Transport of gametes and embryos all over the world

CryoLab is authorised by the Italian Ministry of Health (protocol N° DGPRE 0022082-P-04/10/2013) to carry out, among its activities for In Vitro Fertilization Centers, the "transport of gametes, embryos and samples for clinical use, zygotes, embryos and gonad tissues, using dedicated vehicles with specifically trained operators".

Transport of biological samples is carried out by the branch of CryoLab specialized in national and international transport with UNI EN ISO 9001:2008 certification, using drivers with Professional Training certificates and vehicles equipped according to ADR regulations.

Biological material transport is carried out with a highly specialized operator on board and respects well-defined standards in all phases and critical points of the intervention:

  • the withdrawal of biological material from IVF Centers or individual patient
  • transport and storage in cryobiological containers
  • maintenance of safety standards for biological material and transport staff
  • traceability of temperature in all transport phases

The containers for transporting biological material in nitrogen vapour or liquid nitrogen are all sterilized and checked according to GMP Annex 15.
Validation data are collected by continuous monitoring of the container.

CryoLab manages any sensitive data acquired in line with Decree n. 196 of June 30th 2003. The Guarantor for the Protection of Personal Data was notified on March 21, 2013 (C.U.N. code 0000-0324-3149-9915).


Full support for biostorage and cell manipulation

CryoLab is the translation in the clinical and scientific research sector of service provider or facility management, applying these concepts to the fields of Translational Medicine, Molecular Biology, Biotechnologies, Regenerative Medicine, Manipulation of cell concentrates and stem cells and, more generally, Biobanking and Cryobiology.

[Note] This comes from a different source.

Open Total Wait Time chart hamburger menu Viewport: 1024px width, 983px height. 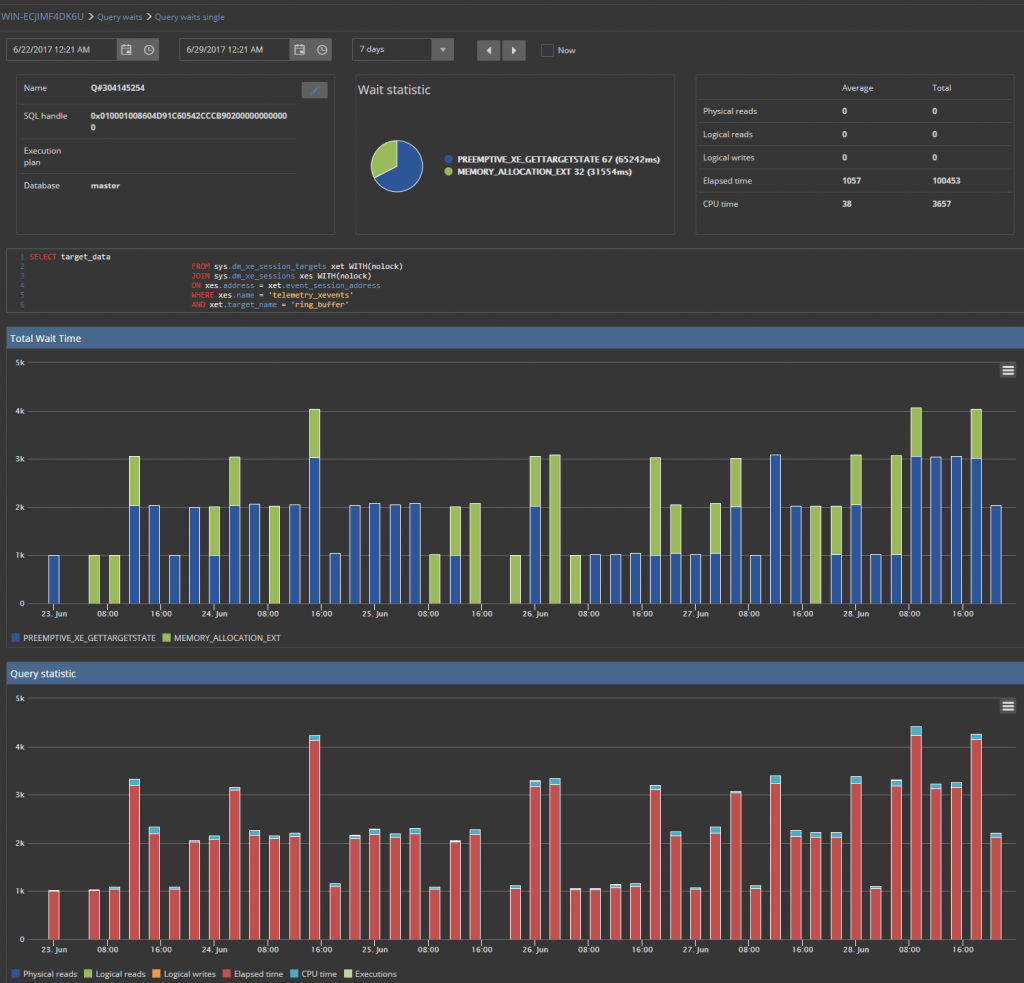click(x=1008, y=370)
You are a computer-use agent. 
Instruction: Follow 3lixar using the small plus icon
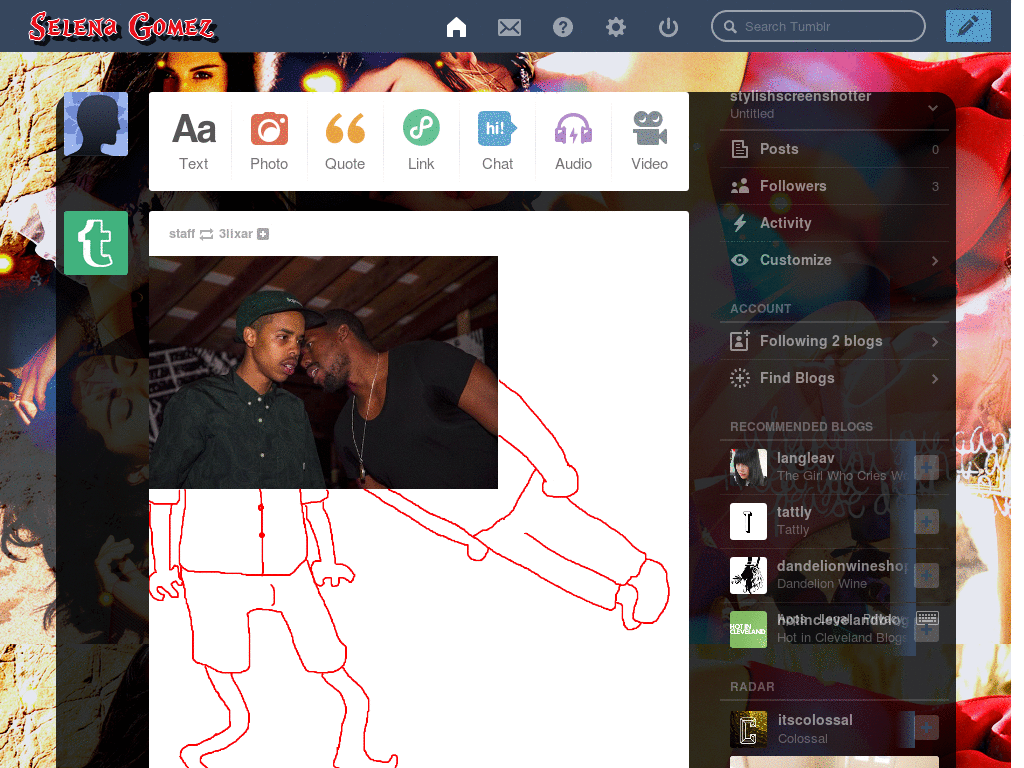tap(263, 234)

Thanks to the experience it has built up and to the partnership with SOL SpA, CryoLab is at your side to offer you the best solutions for:


  • the management, also for third parties, of biological resource centers and research infrastructures for the manipulation and storage of biological samples, meeting international standards and guidelines and collaborating with your experts to obtain a technologically avant-garde structure;
  • support for researchers in the development of research projects and the preparation of clinical/treatment protocols;
  • on-job training with specific courses, seminars and operative stages;
  • design and execution of the microbiological contamination plan/program;
  • drawing up of SOPs for cell manipulation (minimal/extensive) and SOPs for the cryoconservation of biological samples;
  • Support in the carrying out of cell manipulation (minimal and extensive) and cryoconservation of biological material, thanks to staff highly qualified in cell therapies and cryobiology;
  • management and training of laboratory personnel/staff and coordination of withdrawal and collection points;
  • Citofluorimetry and haemometry services;
  • planning (URS, FS, DQ, SOP) of GMP classified environments (Clean Room, Cell Factory) by our engineering staff;
  • testing (IQ, OQ and PQ) of operational apparatus.